WHAT NEEDS TO BE DONE = Output the line that contains "You are a computer-use" and every line after it to the end of the entries, with nothing added or left out.

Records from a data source
* * *

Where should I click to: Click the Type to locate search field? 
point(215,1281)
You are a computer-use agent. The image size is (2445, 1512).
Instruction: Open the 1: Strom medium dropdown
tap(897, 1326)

* * *

FINISHED EXERCISE =
You are a computer-use agent. The image size is (2445, 1512).
Instruction: Open the 1: Strom medium dropdown
tap(897, 1326)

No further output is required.